Nas semanas anteriores, orientamos as principais formas de preparo doméstico das plantas medicinais. Excluímos propositalmente as formas farmacêuticas de uso, que são as cápsulas, comprimidos, géis, gel-cremes, etc., por serem de uso exclusivo sob prescrição médica e já encontrados prontos nas farmácias e drogarias.

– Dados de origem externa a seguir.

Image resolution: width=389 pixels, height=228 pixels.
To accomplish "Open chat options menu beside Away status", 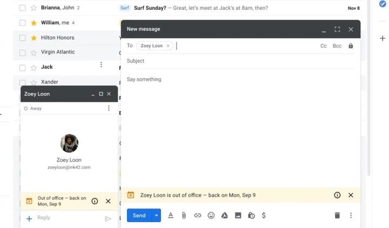I will [x=109, y=108].
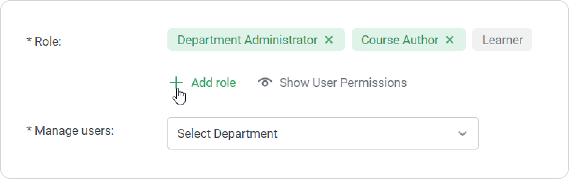Select the Department Administrator tag label
The height and width of the screenshot is (179, 569).
coord(247,40)
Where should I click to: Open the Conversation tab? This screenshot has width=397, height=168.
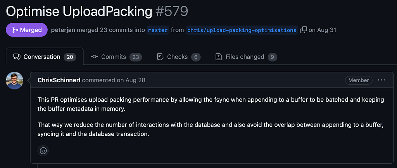point(45,57)
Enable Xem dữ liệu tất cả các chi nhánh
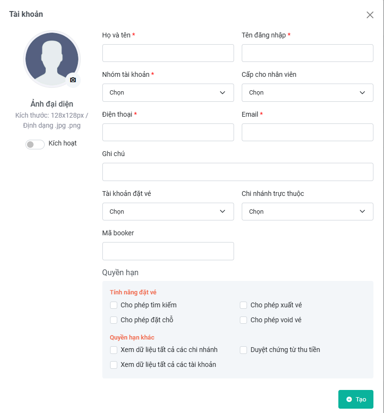The height and width of the screenshot is (413, 384). 113,350
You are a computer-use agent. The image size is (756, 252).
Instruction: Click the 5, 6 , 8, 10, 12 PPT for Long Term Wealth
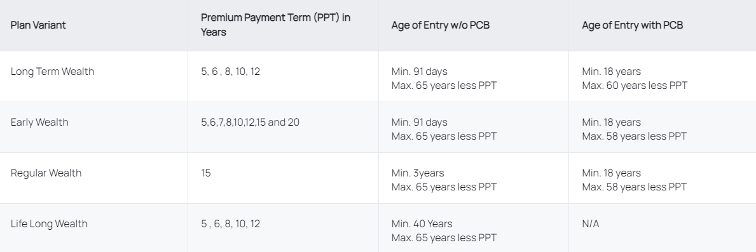(x=230, y=72)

Devemos lembrar ainda, que o preparo das plantas medicinais, começa bem antes, seja no plantio, na identificação e na escolha correta. Algumas orientações básicas podem ser de grande utilidade:
- colher a planta preferencialmente pela manhã, após a evaporação do orvalho, com as mãos ou com instrumentos de aço inoxidável;
- colher somente o que vai ser utilizado, preservando a planta sempre que possível;
- secar as partes mais delicadas das plantas na sombra (folhas, flores e pequenas sementes) e no sol as partes mais grosseiras (cascas, raízes, frutos e sementes maiores), sempre protegendo-as de insetos e outras impurezas;
- guardar em sacos de papel pardo, sempre em local seco, ventilado e ao abrigo da luz;
- xaropes e chás, devem ser guardados em geladeira, ou outro local fresco;
- Não utilizar ervas que possuam mofo, fungos ou outras impurezas;
- Utilizar sempre que possível, utensílios de vidro, louça ou plástico para a manipulação e preparo de plantas medicinais.

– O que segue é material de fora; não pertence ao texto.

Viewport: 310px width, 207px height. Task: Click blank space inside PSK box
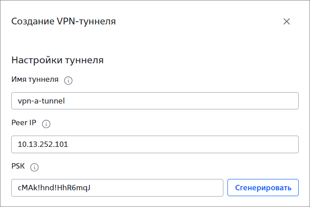point(156,188)
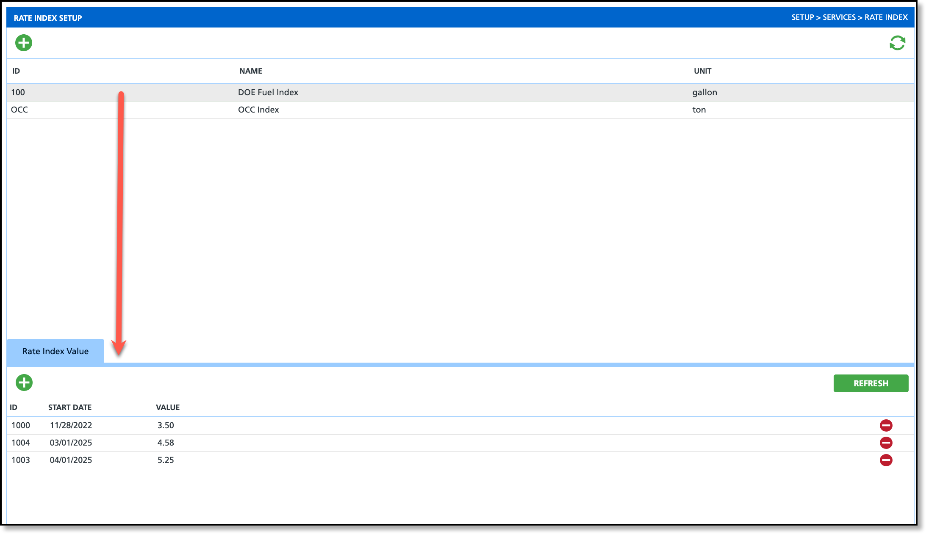Delete rate index value 1000

[x=886, y=425]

Nesta semana, abordaremos a espinheira santa, planta medicinal nativa de nossa região, porém de uso pouco difundido, apesar de suas importantes e comprovadas atividades terapêuticas, e da elevada frequência dos distúrbios em que ela é utilizada. Sua principal vantagem em relação aos medicamentos de síntese, é a possibilidade de utilizá-la por longos períodos de tempo, sem o risco de desenvolver gastrite atrófica, efeito colateral relativamente comum em usuários destes medicamentos.
Lembramos, que as informações aqui contidas, terão apenas finalidade informativa, não devendo ser usadas para diagnosticar, tratar ou prevenir qualquer doença, e muito menos substituir os cuidados médicos adequados.